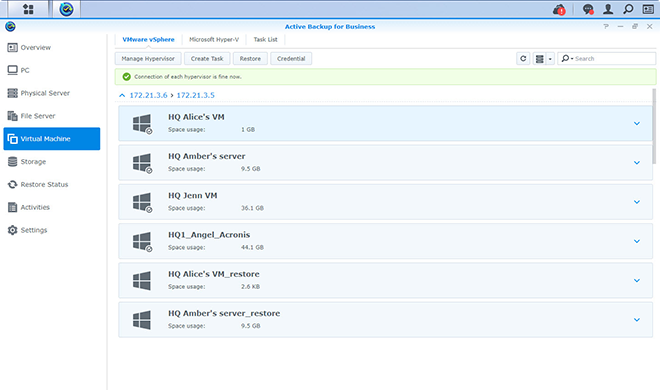Screen dimensions: 660x390
Task: Click the Create Task button
Action: tap(207, 58)
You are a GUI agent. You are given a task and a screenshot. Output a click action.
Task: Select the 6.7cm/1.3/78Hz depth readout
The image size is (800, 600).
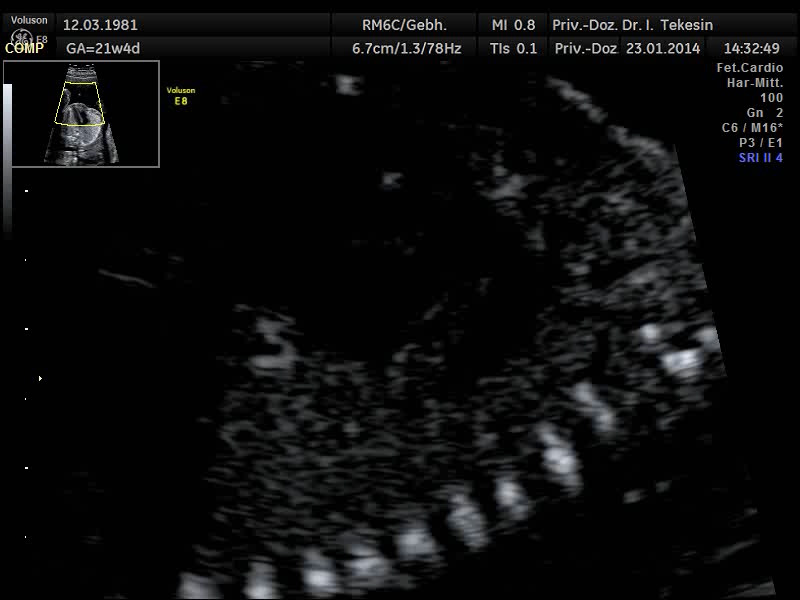(x=406, y=48)
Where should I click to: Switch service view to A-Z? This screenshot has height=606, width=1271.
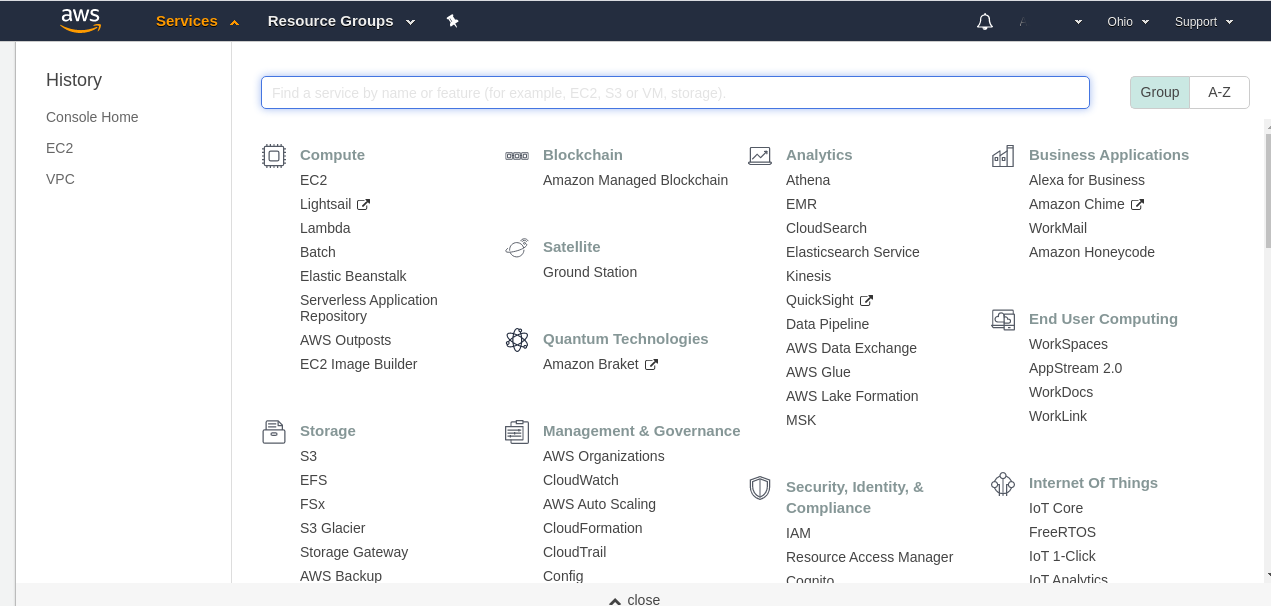pos(1219,92)
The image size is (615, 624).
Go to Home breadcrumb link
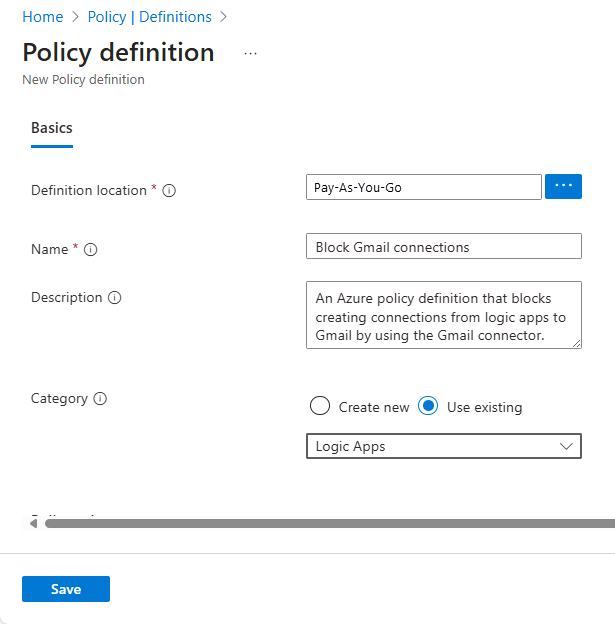pyautogui.click(x=42, y=17)
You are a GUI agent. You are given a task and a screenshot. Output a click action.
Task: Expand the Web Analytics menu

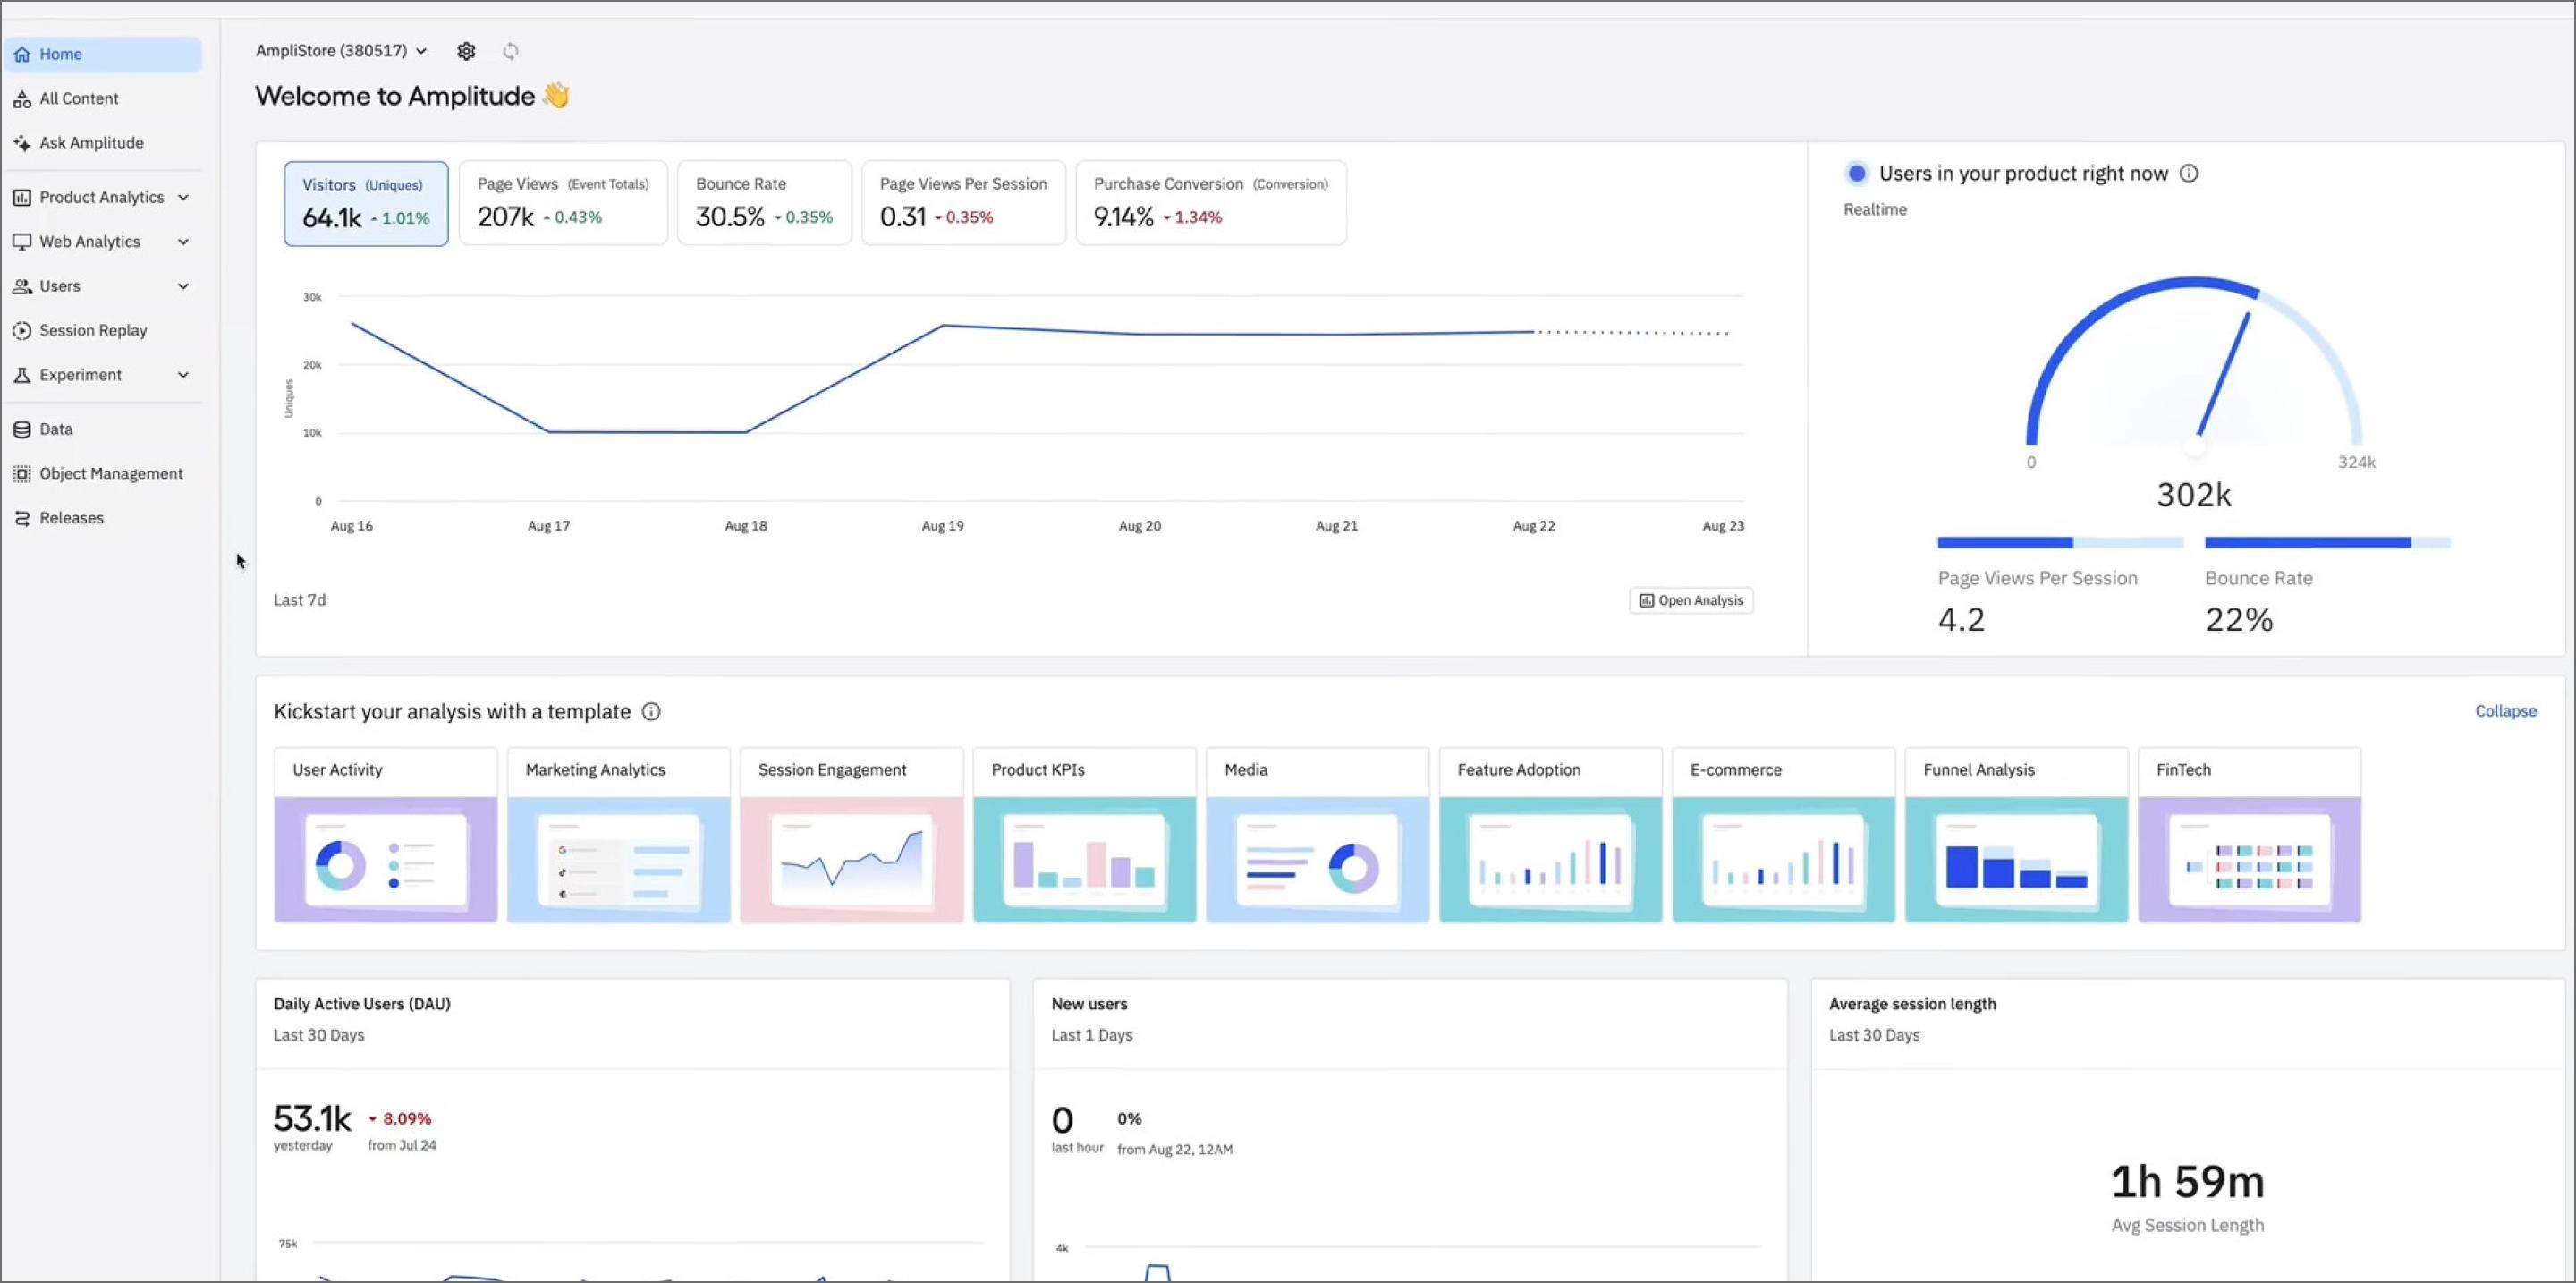tap(102, 241)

### About this exercise
Your output should be the lines from the line containing "The image size is (800, 600)." through the last line of the listing above, restated exactly, with no pictures among them.

### Output
The image size is (800, 600).
(x=406, y=48)
Where should I click to: Switch service view to A-Z? This screenshot has height=606, width=1271.
pos(1219,92)
The image size is (615, 624).
Go to Home breadcrumb link
pyautogui.click(x=42, y=17)
You are a GUI agent. You are given a task and a screenshot. Output a click action.
Task: Expand the Web Analytics menu

tap(102, 241)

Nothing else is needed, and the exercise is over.